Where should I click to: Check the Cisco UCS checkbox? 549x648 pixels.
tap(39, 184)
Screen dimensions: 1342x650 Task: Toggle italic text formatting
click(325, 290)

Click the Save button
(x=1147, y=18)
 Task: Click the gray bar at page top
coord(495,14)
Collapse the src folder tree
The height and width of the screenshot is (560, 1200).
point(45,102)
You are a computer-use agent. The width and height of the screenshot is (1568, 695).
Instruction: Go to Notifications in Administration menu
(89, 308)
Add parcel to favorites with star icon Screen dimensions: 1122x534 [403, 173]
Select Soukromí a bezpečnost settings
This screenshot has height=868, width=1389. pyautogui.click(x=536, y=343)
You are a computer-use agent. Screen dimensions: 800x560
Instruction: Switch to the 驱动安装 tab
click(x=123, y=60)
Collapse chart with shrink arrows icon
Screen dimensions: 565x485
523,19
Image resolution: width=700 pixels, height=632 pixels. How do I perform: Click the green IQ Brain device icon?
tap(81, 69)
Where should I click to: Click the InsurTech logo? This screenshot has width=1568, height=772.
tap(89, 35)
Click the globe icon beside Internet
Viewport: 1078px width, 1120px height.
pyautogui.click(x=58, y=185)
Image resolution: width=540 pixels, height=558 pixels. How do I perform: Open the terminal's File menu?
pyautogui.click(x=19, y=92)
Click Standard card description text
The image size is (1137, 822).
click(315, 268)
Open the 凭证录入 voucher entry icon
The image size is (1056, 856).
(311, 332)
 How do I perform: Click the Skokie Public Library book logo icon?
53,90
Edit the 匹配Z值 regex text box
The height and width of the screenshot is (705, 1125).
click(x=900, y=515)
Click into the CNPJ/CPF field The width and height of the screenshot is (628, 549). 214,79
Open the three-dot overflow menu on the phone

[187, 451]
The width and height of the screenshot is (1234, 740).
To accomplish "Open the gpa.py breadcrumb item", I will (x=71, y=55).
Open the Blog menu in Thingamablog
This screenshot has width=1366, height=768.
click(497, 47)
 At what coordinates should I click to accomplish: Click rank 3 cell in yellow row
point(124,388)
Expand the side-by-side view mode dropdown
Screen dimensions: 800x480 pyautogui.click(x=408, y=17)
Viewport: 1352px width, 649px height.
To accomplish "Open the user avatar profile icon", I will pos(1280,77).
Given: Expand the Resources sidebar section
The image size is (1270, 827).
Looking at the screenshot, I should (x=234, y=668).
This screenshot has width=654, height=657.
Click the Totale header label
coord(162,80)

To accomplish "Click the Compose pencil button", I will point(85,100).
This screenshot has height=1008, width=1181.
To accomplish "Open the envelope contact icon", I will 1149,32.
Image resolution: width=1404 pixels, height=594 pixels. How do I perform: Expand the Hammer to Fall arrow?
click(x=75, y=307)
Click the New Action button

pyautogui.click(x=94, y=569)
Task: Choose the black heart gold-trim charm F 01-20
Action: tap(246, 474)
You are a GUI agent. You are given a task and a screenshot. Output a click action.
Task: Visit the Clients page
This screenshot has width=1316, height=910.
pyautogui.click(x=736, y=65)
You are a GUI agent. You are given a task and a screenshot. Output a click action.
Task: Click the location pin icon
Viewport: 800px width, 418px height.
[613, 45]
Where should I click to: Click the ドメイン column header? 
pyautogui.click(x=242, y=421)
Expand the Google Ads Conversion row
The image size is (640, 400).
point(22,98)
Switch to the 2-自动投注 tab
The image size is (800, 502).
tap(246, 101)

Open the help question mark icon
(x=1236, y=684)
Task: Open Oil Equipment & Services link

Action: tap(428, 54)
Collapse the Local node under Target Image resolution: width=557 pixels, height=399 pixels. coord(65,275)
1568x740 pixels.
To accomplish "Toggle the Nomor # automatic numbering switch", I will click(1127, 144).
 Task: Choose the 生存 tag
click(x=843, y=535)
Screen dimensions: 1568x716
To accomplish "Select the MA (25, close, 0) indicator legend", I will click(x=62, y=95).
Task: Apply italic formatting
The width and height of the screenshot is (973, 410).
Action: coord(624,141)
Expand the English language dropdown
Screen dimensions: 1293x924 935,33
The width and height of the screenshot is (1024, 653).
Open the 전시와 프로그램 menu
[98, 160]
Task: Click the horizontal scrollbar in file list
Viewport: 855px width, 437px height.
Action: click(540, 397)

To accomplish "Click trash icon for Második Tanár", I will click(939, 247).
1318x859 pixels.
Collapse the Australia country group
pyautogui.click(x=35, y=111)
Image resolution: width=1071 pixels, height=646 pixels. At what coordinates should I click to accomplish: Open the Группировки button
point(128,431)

- WHAT IS EXPECTED
From the material above, tally every line that includes the word "agent" and state the count only.

- RESULT FOR THIS EXERCISE
4